Entering the spring, one of the big questions on offense – after quarterback – would be whether five-star early enrollee Lorenzo Lingard could seriously challenge Travis Homer for the starting tailback job.

Spoiler alert: Lingard hasn’t.

“As far as being an every down tailback, [Homer] the only true complete guy that I can trust in every single scenario,” Brown told reporters this week. “Other guys do it at times, in spurts.”

Brown then told WQAM’s Hurricane Hotline: “Travis Homer sets the tone. He knows exactly what to do. He normally does everything perfect every single rep, which obviously continues to put him out more and more out in the lead for the starting spot, to keep that starting spot.”

What about Lingard?

Brown said freshman RB Lorenzo Lingard has “come a long way” since the start of spring practice.
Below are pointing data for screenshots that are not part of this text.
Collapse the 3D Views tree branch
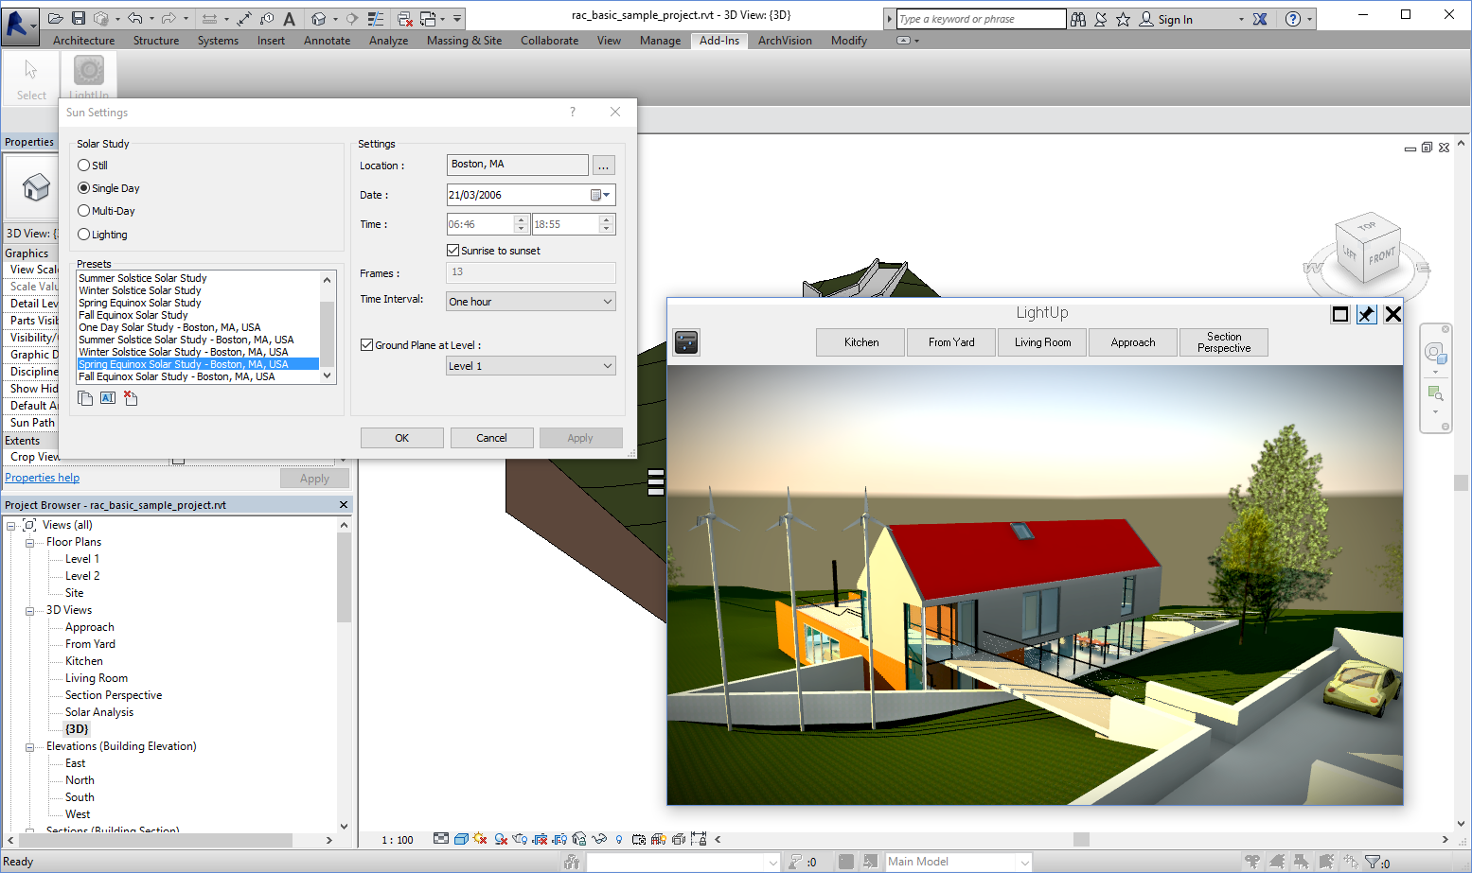The height and width of the screenshot is (873, 1472). pyautogui.click(x=29, y=609)
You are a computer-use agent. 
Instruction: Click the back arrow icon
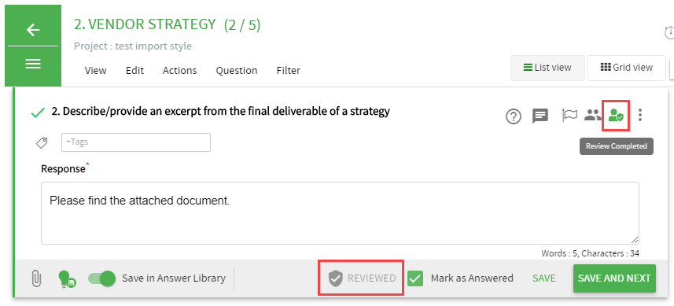coord(33,30)
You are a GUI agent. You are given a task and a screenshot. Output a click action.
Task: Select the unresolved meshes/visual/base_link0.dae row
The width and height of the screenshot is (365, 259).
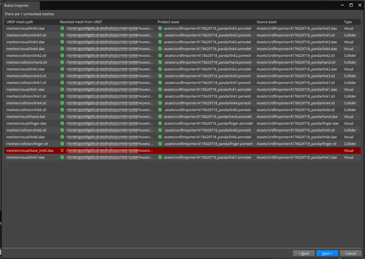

“Lorenzo is obviously very talented, has all the gifts to be an every down tailback,” Brown said. “He’s trying to learn what we do. He’s the only new guy I have in my room, so I know it’s frustrating for him that everyone else knows what to do, how to do it, and he’s like

`Coach is on me every single day.’

“He’s doing well, getting better. … I’m in his ear every single snap to just relax and play confident like he did his whole life, let his talent shine and make the most of his opportunities.

"He has all the physical gifts in the world to be successful. Just trying to learn how to operate in the offense when it comes to our footwork, our techniques, our coaching points. Pass protection is the hardest part about learning tailback.”

Among UM’s other running backs, Brown said of DeeJay Dallas: “The guy always makes plays wherever you put him on the field.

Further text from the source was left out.